25 February 2015

Sample press release

FOR IMMEDIATE RELEASE / Friday, February 27, 2015

Senior art student presents capstone exhibit of digital artwork and animation after a 30-year interruption

Show runs March 15-30; Free opening reception set for March 16


Contacts: Patrick Williams, MSUB University Relations and Communications, 406.657.2270


"Just Forget", digital mixed media.

"Cannot Hold", vector graphic

Art student Patrick Williams will present his senior capstone exhibit, "Cognitive Divergence," March 15-30 in the student gallery on the first floor of the Liberal Arts building on the Montana State University Billings campus.

An opening reception, free and open to the public, will be held March 16 from 5 to 7 p.m. Refreshments (sadly, non-alcoholic) will be served.

Williams' art education was interrupted when he took a summer job as a graphic artist in 1985, and forgot to quit for nearly 30 years. The digital revolution during that time saw an unprecedented change in the tools available to artists, and Williams changed his skill set and focus along with it.
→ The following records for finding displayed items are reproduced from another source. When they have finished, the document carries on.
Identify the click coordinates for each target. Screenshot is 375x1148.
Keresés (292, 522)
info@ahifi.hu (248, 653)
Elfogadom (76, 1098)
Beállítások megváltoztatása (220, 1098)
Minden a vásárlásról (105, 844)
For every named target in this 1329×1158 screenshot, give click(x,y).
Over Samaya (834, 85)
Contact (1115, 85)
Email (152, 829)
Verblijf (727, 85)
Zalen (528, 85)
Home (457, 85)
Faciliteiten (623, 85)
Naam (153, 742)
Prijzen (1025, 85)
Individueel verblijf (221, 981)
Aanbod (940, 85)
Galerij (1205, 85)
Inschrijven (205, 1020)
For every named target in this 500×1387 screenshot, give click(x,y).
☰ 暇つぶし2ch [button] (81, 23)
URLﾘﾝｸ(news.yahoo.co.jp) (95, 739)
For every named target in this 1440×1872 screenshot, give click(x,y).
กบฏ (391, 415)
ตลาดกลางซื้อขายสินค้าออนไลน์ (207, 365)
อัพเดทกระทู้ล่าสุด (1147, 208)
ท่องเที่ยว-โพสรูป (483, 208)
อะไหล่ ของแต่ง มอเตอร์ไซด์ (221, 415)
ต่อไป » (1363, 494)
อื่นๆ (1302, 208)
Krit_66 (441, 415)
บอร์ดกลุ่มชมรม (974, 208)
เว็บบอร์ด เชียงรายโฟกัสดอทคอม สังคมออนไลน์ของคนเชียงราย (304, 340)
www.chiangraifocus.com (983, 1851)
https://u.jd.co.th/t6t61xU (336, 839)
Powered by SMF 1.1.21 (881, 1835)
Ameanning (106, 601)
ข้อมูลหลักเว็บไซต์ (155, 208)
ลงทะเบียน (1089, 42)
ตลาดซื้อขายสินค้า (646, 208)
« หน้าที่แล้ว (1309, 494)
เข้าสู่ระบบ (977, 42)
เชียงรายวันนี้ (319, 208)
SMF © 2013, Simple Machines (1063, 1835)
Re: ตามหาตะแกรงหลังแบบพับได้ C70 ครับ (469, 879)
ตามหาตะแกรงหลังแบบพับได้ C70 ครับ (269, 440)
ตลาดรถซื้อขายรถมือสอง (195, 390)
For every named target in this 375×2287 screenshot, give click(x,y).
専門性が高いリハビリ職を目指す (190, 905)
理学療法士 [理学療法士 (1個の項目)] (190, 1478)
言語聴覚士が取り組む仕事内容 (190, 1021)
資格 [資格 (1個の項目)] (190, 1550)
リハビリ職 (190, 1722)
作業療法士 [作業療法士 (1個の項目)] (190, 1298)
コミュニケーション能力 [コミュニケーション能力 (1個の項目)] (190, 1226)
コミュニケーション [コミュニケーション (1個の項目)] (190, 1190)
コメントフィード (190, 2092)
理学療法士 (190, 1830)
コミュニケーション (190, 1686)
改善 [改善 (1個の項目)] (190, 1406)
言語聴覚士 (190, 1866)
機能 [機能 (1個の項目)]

"I originally planned a concentration in drawing, with a lot of photography and sculpture thrown into the mix. Then, as digital tools appeared, and I was required to learn them for my career as a commercial artist, my fine art began to use more new media and fewer traditional materials. When I finally decided to return to school and finish my degree, and discovered that a new media concentration was an option, the choice was obvious."

The exhibition features two distinct styles.The first, a series of intensely-complex vector graphics and animations, are strongly influenced by the Op Art movement in the 1960s, and the work of Bridget Riley in particular. The second is a series of more personally emotional pieces, which combine 3-D rendered imagery, photography, and digital painting, all layered onto images of rust and corrosion.

"The two styles of art reflect two very different aspects of my personality and creativity. The Op Art-influenced pieces are an exploration of the creativity from the rational, analytical, and mathematical parts of myself -- even though artists are rarely mathematically-inclined, that part of me has always needed a creative outlet, just as much as the more traditionally emotive artist part of me."

Both sets of images are unified by the way they explore the boundaries of perception, where depth and motion and color are often filled in by the mind where they don't actually exist. "I try to find the places where years of experience seeing have taught us to interpret patterns of light and dark as indicative of a specific type of motion or depth -- and then to change the rules, so the brain still sees those things, even when faced with a reality where they don't exist."

1 comment:

  1. Well done, Patrick. You did a great job bringing these two different ideas/themes of artwork together in a brief, concise statement.